Records excerpted from a collection:
++++++
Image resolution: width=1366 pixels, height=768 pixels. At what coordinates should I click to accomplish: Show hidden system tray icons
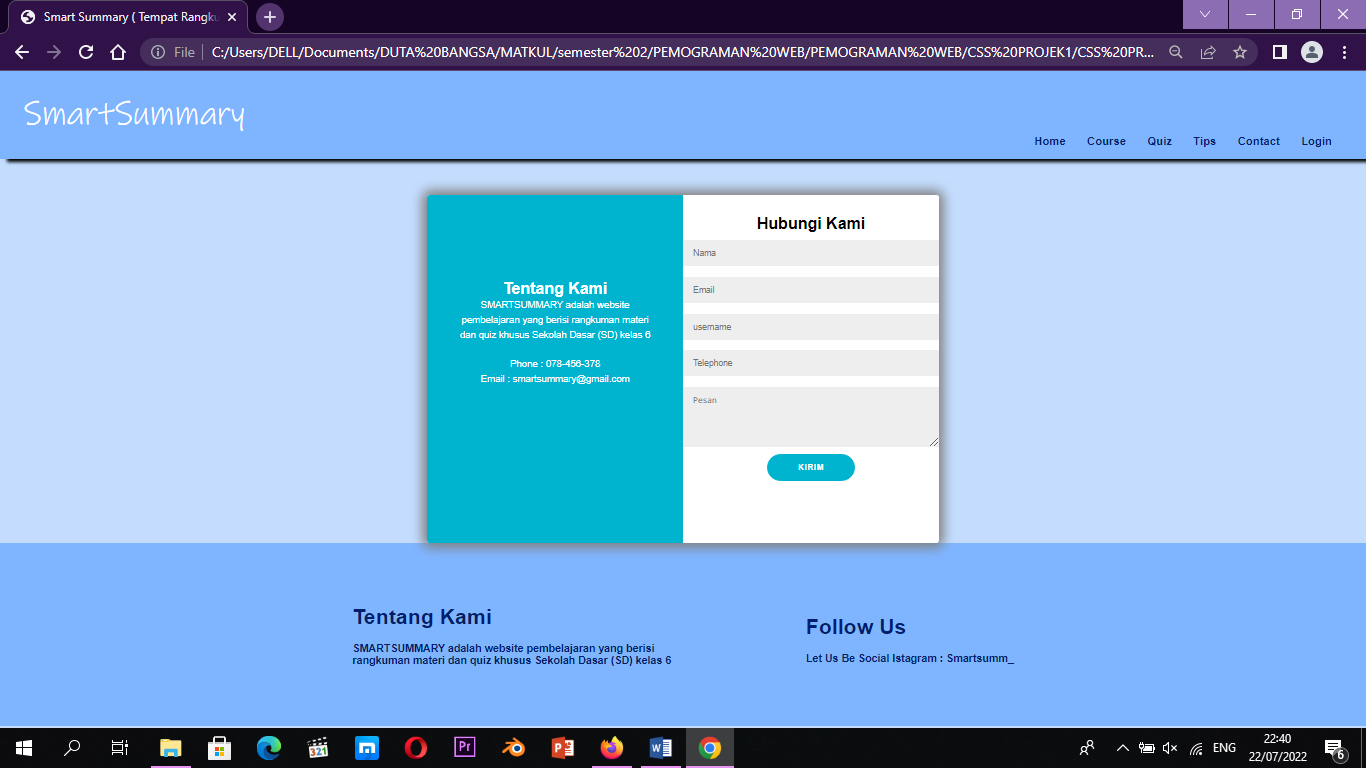[1122, 748]
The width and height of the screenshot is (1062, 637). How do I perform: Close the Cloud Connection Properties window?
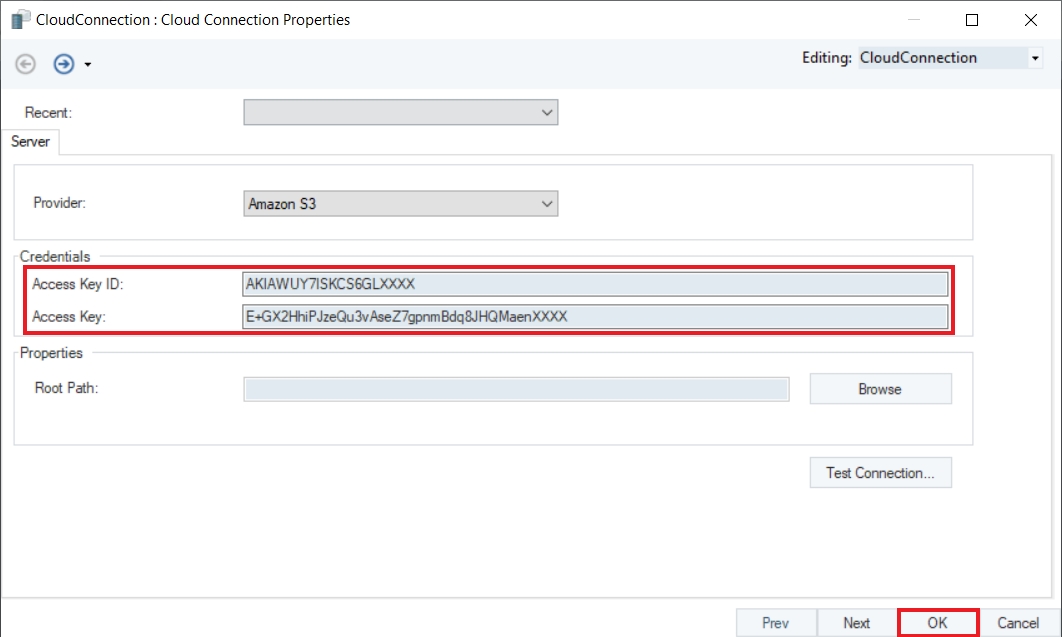(x=1030, y=19)
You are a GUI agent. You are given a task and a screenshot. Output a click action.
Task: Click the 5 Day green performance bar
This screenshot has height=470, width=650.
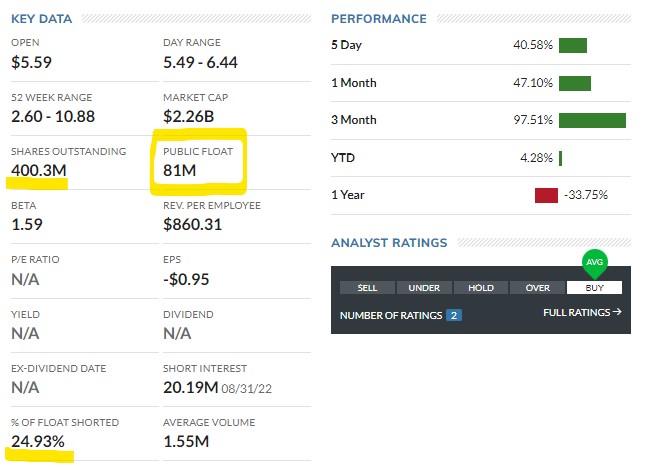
++++++
→ **WORK TO COMPLETE**:
What is needed is a word-for-word restatement of the lines from the one holding "The width and" to the final line of the data above, inclusive, without any pictures.

→ **EXPECTED ANSWER**:
The width and height of the screenshot is (1062, 637). How do I perform: Close the Cloud Connection Properties window?
(x=1030, y=19)
You are a GUI agent. You are given a task and a screenshot. Output a click action.
Task: Click the 5 Day green performance bar
This screenshot has height=470, width=650.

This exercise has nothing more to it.